A Bauhaus Lineage in Rye — Photographing the Beattie House
As an architectural photographer, I research every job before I quote it. Floor plans if I can find them, site topography, architectural history, prior photography of the space. By the time I pack my equipment, I want to understand what I'm walking into — not just logistically, but architecturally. What does this building mean? What was the intention behind it? What has it become?
When Westchester Magazine approached me to photograph the Beattie House in Rye, the research confirmed what I already suspected: this one would resonate differently.
The house was designed in 1958 by Ulrich Franzen. German-born, like me. He came to the United States in 1936, studied at Harvard under Walter Gropius alongside a generation that included I.M. Pei and Philip Johnson, and built some of the clearest expressions of the Bauhaus tradition on American soil. I grew up in Germany, where that visual language isn't a style you discover — it's part of how you learn to see. The geometry, the discipline, the insistence that form follow purpose. Last year I built an exhibition around the Bauhaus. Photographing a house that traces a direct line to Gropius felt less like an assignment and more like a continuation.

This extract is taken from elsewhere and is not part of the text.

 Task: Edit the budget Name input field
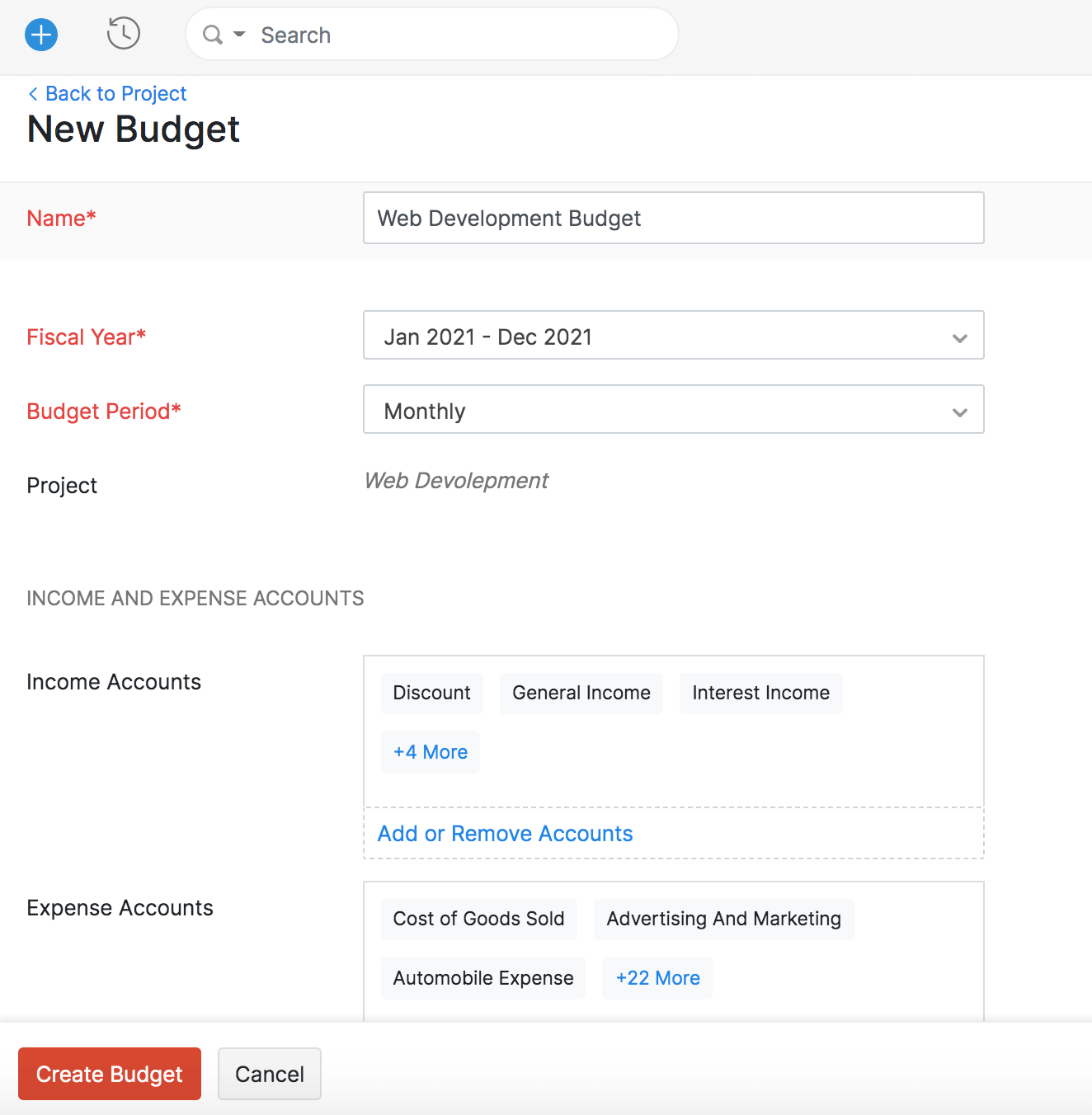[673, 218]
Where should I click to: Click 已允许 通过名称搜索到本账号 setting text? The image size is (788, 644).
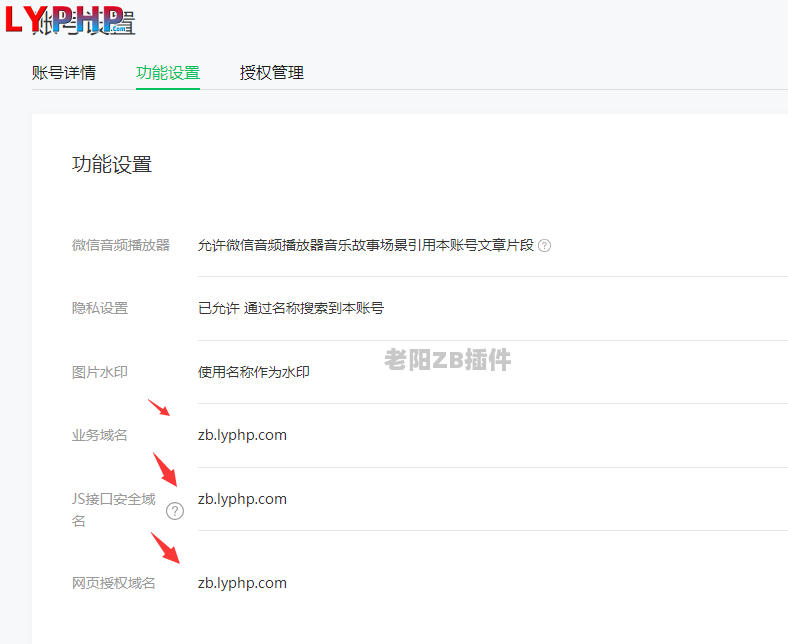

The house announces itself. White and angular on a traditional tree-lined block in Rye, adjacent to the Edith G. Read Wildlife Sanctuary, it reads as an object placed in the landscape rather than grown from it. Shortly after completion it was featured in Life magazine as a paragon of contemporary design and selected as one of Architectural Record's first Record Houses. It earned both distinctions on its own terms.

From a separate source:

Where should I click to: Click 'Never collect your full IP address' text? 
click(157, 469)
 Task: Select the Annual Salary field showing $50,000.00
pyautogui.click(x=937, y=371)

What adds another layer is who lives there now. David Gross, a founding partner of New York-based GF55, has stewarded the Beattie House for more than three decades. His 1996 renovation doubled the square footage — a new glass cube, a brick structure that responds to the slope of the property — while stripping paint that previous owners had applied to the original exposed brick. His approach has been that of an architect in genuine dialogue with another architect's work. That dialogue earned him an AIA Award of Merit in 1998, the same honor Franzen received for the original design forty years earlier.
The feature ran in Westchester Magazine in March. These are my photographs.